PROVIDED DATA>
= = = = = = =

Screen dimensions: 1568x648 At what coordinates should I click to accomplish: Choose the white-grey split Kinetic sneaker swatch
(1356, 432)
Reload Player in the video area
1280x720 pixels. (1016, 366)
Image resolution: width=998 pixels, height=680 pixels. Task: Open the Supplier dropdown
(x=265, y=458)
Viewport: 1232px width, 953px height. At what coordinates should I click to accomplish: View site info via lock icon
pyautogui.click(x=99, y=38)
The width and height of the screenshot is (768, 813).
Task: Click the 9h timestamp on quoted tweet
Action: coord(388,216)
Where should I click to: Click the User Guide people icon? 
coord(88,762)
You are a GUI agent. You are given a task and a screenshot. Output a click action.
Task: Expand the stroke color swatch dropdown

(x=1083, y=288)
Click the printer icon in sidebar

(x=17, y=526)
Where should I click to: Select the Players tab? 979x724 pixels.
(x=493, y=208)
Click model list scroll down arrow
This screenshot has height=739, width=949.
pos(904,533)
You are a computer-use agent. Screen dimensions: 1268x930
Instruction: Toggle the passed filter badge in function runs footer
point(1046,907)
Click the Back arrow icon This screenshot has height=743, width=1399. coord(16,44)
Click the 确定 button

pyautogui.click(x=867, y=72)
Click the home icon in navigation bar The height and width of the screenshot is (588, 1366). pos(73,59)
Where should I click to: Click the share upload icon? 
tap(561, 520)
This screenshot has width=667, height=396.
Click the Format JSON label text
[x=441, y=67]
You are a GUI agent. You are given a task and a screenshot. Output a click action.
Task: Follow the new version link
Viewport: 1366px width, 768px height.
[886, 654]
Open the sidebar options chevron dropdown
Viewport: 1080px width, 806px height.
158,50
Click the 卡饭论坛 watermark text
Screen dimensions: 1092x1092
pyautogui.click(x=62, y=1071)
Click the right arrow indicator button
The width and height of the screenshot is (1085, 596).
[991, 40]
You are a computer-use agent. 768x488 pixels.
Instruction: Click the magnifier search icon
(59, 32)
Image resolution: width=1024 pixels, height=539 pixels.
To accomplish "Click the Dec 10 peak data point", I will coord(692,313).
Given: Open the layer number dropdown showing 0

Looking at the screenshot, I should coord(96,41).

= = = = = = =

WHAT IS NEEDED> Among the entries above, copy exactly only the lines starting with the one containing "Image resolution: width=998" and going through the one containing "Click the 卡饭论坛 watermark text", both ends included.

RESPONSE BELOW>
Image resolution: width=998 pixels, height=680 pixels. Task: Open the Supplier dropdown
(x=265, y=458)
Viewport: 1232px width, 953px height. At what coordinates should I click to accomplish: View site info via lock icon
pyautogui.click(x=99, y=38)
The width and height of the screenshot is (768, 813).
Task: Click the 9h timestamp on quoted tweet
Action: coord(388,216)
Where should I click to: Click the User Guide people icon? 
coord(88,762)
You are a GUI agent. You are given a task and a screenshot. Output a click action.
Task: Expand the stroke color swatch dropdown

(x=1083, y=288)
Click the printer icon in sidebar

(x=17, y=526)
Where should I click to: Select the Players tab? 979x724 pixels.
(x=493, y=208)
Click model list scroll down arrow
This screenshot has height=739, width=949.
pos(904,533)
You are a computer-use agent. Screen dimensions: 1268x930
Instruction: Toggle the passed filter badge in function runs footer
point(1046,907)
Click the Back arrow icon This screenshot has height=743, width=1399. coord(16,44)
Click the 确定 button

pyautogui.click(x=867, y=72)
Click the home icon in navigation bar The height and width of the screenshot is (588, 1366). pos(73,59)
Where should I click to: Click the share upload icon? 
tap(561, 520)
This screenshot has width=667, height=396.
Click the Format JSON label text
[x=441, y=67]
You are a GUI agent. You are given a task and a screenshot. Output a click action.
Task: Follow the new version link
Viewport: 1366px width, 768px height.
[886, 654]
Open the sidebar options chevron dropdown
Viewport: 1080px width, 806px height.
158,50
Click the 卡饭论坛 watermark text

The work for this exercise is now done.